As I sit down to write I can imagine the questions my family and friends have for me. In the almost week since I arrived in El Salvador I have been asking myself what I will say, what I will write home about?
It is hillier than I expected. San Salvador has winding streets that twist tightly with cars parked on both sides. The air smells like wood smoke and exhaust. Trash bags, sunglasses, and toothpaste are sold by vendors who stand on the yellow dividing line in the middle of the street. Most of the houses and neighborhoods are gated. It is hot and dry but there are still flowers everywhere.
Cinquera, the Salvadoran community where we will be volunteering and learning a, is about two hours by car from San Salvador. Situated in the the midst of steep semi forested hills, Cinquera was almost completely level by the civil war. When the people began to come back only one wall of the Church remained.

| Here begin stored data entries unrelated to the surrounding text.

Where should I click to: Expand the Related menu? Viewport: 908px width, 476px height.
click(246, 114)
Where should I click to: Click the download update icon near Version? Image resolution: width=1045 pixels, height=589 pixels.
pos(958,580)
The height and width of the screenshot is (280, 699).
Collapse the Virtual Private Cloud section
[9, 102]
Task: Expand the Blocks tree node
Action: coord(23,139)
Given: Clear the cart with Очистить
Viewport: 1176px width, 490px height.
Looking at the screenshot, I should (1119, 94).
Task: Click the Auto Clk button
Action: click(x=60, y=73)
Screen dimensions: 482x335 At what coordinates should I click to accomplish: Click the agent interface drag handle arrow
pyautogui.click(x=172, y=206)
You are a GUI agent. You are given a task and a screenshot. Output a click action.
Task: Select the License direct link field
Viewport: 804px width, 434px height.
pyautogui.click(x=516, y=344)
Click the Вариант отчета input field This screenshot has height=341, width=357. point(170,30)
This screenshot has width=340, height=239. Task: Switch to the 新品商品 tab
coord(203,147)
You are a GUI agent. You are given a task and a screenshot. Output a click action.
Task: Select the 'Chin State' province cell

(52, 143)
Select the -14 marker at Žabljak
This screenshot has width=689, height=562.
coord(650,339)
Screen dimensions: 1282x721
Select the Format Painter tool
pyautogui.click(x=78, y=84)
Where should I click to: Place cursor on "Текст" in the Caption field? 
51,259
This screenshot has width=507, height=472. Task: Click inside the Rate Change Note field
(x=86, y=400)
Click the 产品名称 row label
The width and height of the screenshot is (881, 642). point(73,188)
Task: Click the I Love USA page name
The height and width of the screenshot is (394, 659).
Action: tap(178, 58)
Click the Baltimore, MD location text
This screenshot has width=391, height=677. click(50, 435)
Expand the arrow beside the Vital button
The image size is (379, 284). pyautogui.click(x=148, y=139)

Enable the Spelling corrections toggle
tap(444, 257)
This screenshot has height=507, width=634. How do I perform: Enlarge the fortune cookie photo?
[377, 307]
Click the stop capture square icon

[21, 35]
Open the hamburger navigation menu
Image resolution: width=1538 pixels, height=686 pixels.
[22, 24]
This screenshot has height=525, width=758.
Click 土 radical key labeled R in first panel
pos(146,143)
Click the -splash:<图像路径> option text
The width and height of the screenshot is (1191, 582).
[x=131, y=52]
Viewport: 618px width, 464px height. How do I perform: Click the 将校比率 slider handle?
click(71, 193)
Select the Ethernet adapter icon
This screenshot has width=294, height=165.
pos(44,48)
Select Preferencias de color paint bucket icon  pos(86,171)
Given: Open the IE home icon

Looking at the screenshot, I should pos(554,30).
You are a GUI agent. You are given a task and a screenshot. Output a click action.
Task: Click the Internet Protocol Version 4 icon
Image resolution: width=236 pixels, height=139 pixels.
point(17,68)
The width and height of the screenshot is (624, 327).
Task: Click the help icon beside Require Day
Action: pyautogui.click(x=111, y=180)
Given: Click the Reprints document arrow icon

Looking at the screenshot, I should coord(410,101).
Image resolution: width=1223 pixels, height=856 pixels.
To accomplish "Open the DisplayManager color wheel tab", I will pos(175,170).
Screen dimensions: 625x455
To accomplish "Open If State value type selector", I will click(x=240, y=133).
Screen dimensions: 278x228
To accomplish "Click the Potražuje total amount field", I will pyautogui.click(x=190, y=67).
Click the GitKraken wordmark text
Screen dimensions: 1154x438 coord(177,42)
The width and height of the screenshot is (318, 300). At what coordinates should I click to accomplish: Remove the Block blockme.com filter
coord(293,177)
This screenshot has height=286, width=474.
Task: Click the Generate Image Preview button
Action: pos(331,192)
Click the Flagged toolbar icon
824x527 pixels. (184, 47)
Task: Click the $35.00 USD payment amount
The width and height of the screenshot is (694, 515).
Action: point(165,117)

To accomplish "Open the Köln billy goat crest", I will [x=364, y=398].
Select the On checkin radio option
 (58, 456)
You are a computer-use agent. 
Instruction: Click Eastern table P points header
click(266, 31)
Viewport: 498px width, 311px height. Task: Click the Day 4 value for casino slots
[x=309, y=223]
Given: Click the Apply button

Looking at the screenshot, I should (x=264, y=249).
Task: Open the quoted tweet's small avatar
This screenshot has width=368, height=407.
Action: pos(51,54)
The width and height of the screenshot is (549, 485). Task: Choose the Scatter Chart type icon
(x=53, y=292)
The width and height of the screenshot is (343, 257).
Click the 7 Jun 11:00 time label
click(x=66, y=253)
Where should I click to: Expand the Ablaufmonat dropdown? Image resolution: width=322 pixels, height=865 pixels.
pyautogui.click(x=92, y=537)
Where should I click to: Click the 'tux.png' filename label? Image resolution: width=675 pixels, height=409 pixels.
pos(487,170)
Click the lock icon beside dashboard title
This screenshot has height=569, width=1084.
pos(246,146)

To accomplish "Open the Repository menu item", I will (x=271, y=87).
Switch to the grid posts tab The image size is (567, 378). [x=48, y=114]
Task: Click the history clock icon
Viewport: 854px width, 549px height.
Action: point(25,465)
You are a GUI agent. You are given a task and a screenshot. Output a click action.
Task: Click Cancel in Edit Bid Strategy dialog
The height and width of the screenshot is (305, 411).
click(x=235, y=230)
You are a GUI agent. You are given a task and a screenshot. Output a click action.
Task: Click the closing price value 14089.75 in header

It is amazing to walk through this community and imagine that about two decades ago none of this was here.
Yesterday we went down to the river in the heat of the afternoon. Our feet pooled in dust and dead leaves as we approached. Clear and shallow, the water felt like cool silk sliding across our skin as we waded and splashed. As we sat in the dappled shade a farmer started up a gas pump to take water to his crops, the motor buzzing louder than insects. He gave us green mangoes that we peeled with a machete and ate with salt.